Over Easter weekend, I went back home to Toms River. There, I had lunch with a friend, whom I’ll call Eddy, that I had not seen since high school. I loved Eddy dearly, and still do. We both went to public high school, but attended a private Catholic school from kindergarten through eighth grade, and we bonded over our shared experiences.

We met at a local diner and discussed high school, our families, our jobs and our college experiences. Then, the conversation shifted to religion. I’m a devout Catholic, and have been all my life. So has Eddy, or so I thought. He took a long pull from his water and stared at the table, as if preparing to say something. Thinking nothing of it, I sat and stared, waiting for him to finish. I’d had a particularly hefty Rueben, so I was ready to roll over and take a nap right there in that booth.  

I was not ready, however, for Eddy to place his drink down, look me dead in the face and tell me that he had joined The Satanic Temple of Albany, New York. I thought he was joking until he showed me his amulet and membership card.  

I was taken aback, to say the least. I, too, took a long pull from my drink as I thought of what I should say next. What on earth could a Catholic and a Satanist possibly talk about on equal footing? My racing mind was stopped short as I ran out of water in my glass and was brought back to reality.  

So, I looked back up at Eddy, wearing his amulet and gingerly tucking his card back into his wallet. And I, a devout Catholic, asked him everything I could think to ask about the Satanic Temple. And Eddy answered everything that I asked him.

We sat in that booth for almost two hours talking about religion, politics and everything we could possibly disagree on, asking and answering questions until we were practically blue in the face. And though he did not sway my personal beliefs with his words, I learned more about Eddy, and about myself, in that diner booth than I had in quite some time.  

Having a meaningful discussion with your intellectual opposite is one of the most difficult things in the world. Why? Because in order to understand and appreciate anything that your opposite has to say, you need to forget that they’re your opposite.

More than that, you need to accept that what they have to say could potentially make more sense — or make a greater point — than you. And the reason it’s so scary and difficult is because we, as humans, hate to be wrong. Too often we like to think that we have it all figured out, and that because we’re right, everyone else must be wrong. That’s why when people discuss politics or religion, fights often break out. 

Fights break out between people who, too scared to think about the validity of what they believe, just as quickly leap to condemn the beliefs of others. The image of a scholarly debate inevitably erupting into a chaotic, hair-pulling shouting match is so common today that many of us have, understandably, lost faith in the ability of humans to sit down and have a civil conversation regarding our differing opinions. 

In my story about Eddy, I made it clear that we were ideologically opposed — Catholic and Satanist. Regardless of what you know about either of those words, I’ll bet money that an image springs to your mind of mortal enemies.

The same thing can be said about Republicans and Democrats, Liberals and Conservatives, Marxists and Capitalists, Nationalists and Globalists. Whichever of these labels we ascribe too, we risk the close-minded trap of condemning the validity of others, simply because they believe differently.

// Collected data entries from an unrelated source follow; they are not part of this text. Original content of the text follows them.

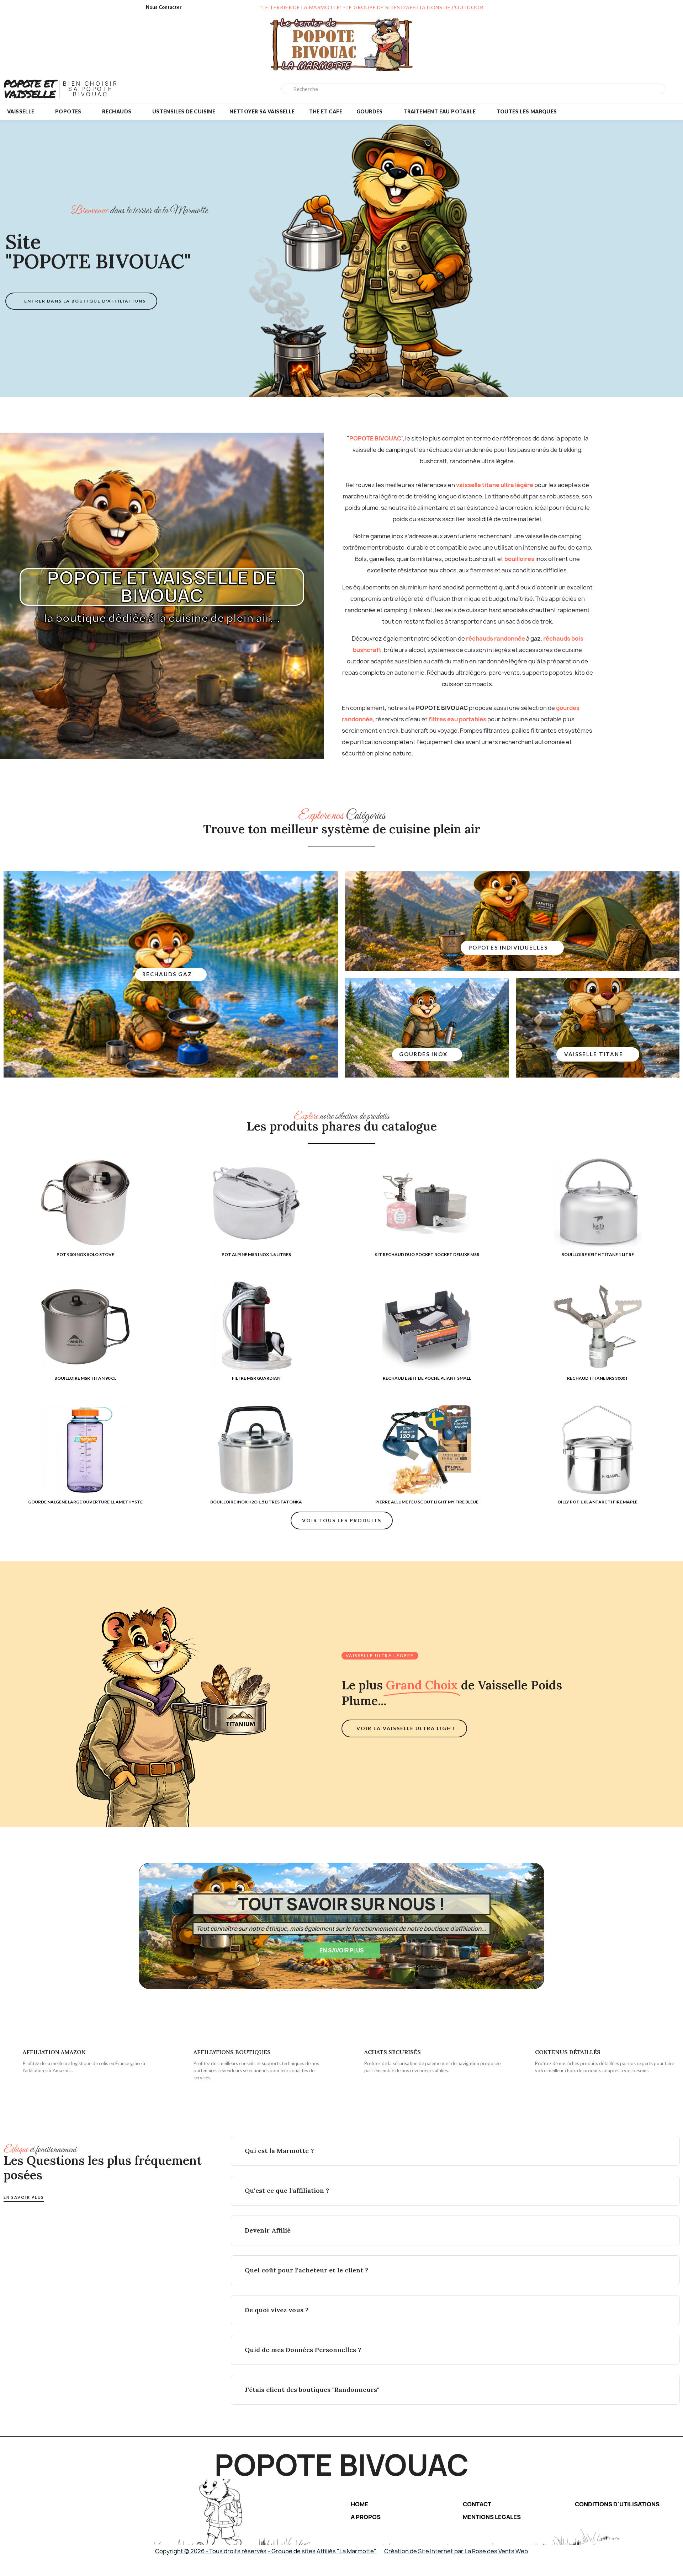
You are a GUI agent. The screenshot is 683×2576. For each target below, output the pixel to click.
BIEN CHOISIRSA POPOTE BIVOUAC (90, 89)
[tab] (455, 2150)
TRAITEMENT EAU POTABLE (439, 111)
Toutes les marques (527, 111)
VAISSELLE (21, 111)
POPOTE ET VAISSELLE (29, 89)
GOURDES (369, 111)
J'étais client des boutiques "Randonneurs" (312, 2389)
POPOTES (68, 111)
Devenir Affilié (268, 2230)
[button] (81, 301)
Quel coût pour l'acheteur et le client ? (306, 2270)
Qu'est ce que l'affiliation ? (287, 2190)
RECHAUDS (116, 111)
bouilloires (519, 559)
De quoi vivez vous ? (276, 2310)
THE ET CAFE (325, 111)
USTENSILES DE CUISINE (183, 111)
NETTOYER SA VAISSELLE (262, 111)
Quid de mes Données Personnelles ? (303, 2350)
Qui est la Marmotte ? (279, 2151)
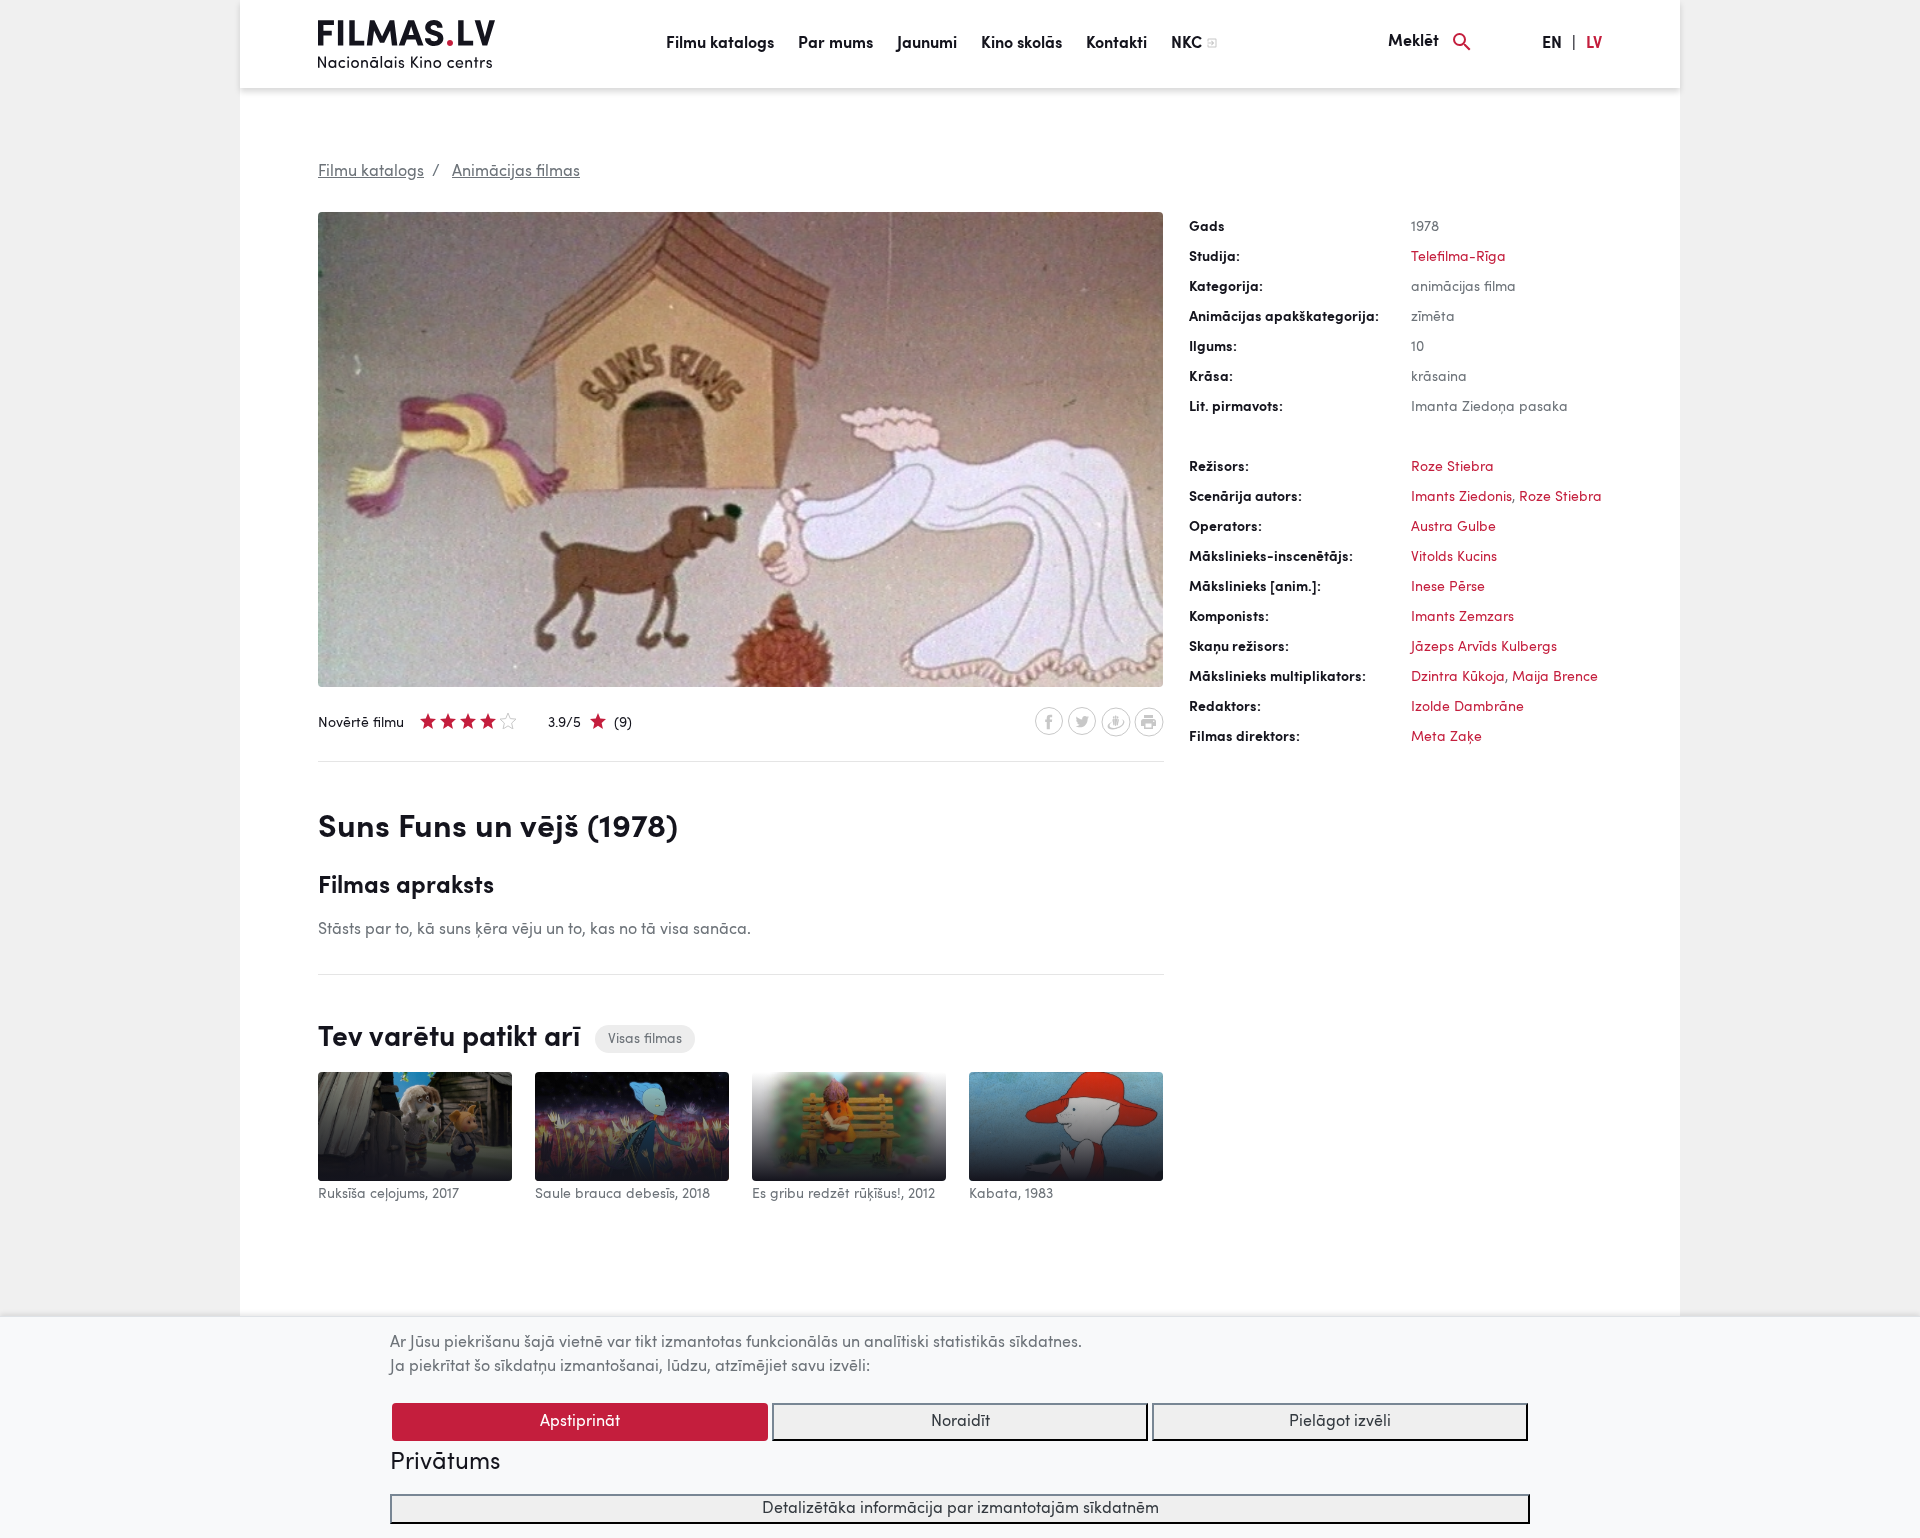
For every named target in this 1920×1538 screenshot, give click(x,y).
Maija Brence (1555, 677)
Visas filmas (645, 1039)
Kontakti (1116, 44)
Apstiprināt (580, 1422)
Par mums (835, 44)
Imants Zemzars (1462, 617)
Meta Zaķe (1446, 737)
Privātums (445, 1463)
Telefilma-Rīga (1458, 257)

In the worst cases, some people need not say two words to a person before they discredit them entirely. All they need to see is a backpack pin or article of clothing, and, instantly, they think they know everything about that person.

That kind of ideological profiling is wrong, ignorant and even dangerous, because it shrinks the individual who is a unique, beautiful and infinitely complex vessel of ideas, into a dispensable, predictable strawman seen on the tabloid news.

We have no hope of learning from — or understanding — what such people have to say, because we think that nothing a Conservative has to say holds any water, or that anything a Liberal believes must be wrong.

And our words fall on deaf ears when others profile us the same way.  

Why would I, a devout Catholic, listen to anything a Satanist has to say? Simply put: I don’t know everything that a Satanist does. And there’s no shame in asking. I might not be converted, but that’s not the idea. Because Eddy is more than a Satanist, and people are more than whatever label you may think defines them. Once you realize that, you become curious. And once you become curious, the real conversation can start.